Copy out every line below without alteration.

(Dataset entries)
------------------------------------------------

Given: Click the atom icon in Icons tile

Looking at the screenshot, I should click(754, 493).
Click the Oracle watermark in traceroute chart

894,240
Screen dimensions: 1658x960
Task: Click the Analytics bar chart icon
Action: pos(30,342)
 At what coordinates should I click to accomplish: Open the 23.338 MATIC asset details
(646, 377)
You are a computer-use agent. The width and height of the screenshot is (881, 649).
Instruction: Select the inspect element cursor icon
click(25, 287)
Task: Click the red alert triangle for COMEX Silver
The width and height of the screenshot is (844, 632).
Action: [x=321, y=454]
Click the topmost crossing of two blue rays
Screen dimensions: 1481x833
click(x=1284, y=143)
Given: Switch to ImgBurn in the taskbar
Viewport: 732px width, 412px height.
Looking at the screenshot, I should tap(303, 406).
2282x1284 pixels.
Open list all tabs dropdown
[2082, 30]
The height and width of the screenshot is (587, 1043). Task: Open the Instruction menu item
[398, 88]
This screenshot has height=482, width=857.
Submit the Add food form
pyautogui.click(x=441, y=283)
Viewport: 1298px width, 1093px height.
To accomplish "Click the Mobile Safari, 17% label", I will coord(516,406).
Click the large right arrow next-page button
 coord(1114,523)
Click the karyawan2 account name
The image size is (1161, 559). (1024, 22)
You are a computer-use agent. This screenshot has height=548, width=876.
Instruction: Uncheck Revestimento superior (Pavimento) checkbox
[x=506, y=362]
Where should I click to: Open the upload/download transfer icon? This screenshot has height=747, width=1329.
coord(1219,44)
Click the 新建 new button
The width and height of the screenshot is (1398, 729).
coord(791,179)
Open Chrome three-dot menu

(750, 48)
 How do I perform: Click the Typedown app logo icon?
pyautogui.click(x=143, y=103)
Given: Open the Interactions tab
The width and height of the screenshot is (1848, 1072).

------------------------------------------------

EXERCISE OUTPUT:
Given: Click the atom icon in Icons tile

Looking at the screenshot, I should click(754, 493).
Click the Oracle watermark in traceroute chart

894,240
Screen dimensions: 1658x960
Task: Click the Analytics bar chart icon
Action: pos(30,342)
 At what coordinates should I click to accomplish: Open the 23.338 MATIC asset details
(646, 377)
You are a computer-use agent. The width and height of the screenshot is (881, 649).
Instruction: Select the inspect element cursor icon
click(25, 287)
Task: Click the red alert triangle for COMEX Silver
The width and height of the screenshot is (844, 632).
Action: [x=321, y=454]
Click the topmost crossing of two blue rays
Screen dimensions: 1481x833
click(x=1284, y=143)
Given: Switch to ImgBurn in the taskbar
Viewport: 732px width, 412px height.
Looking at the screenshot, I should tap(303, 406).
2282x1284 pixels.
Open list all tabs dropdown
[2082, 30]
The height and width of the screenshot is (587, 1043). Task: Open the Instruction menu item
[398, 88]
This screenshot has height=482, width=857.
Submit the Add food form
pyautogui.click(x=441, y=283)
Viewport: 1298px width, 1093px height.
To accomplish "Click the Mobile Safari, 17% label", I will coord(516,406).
Click the large right arrow next-page button
 coord(1114,523)
Click the karyawan2 account name
The image size is (1161, 559). (1024, 22)
You are a computer-use agent. This screenshot has height=548, width=876.
Instruction: Uncheck Revestimento superior (Pavimento) checkbox
[x=506, y=362]
Where should I click to: Open the upload/download transfer icon? This screenshot has height=747, width=1329.
coord(1219,44)
Click the 新建 new button
The width and height of the screenshot is (1398, 729).
coord(791,179)
Open Chrome three-dot menu

(750, 48)
 How do I perform: Click the Typedown app logo icon?
pyautogui.click(x=143, y=103)
Given: Open the Interactions tab
The width and height of the screenshot is (1848, 1072).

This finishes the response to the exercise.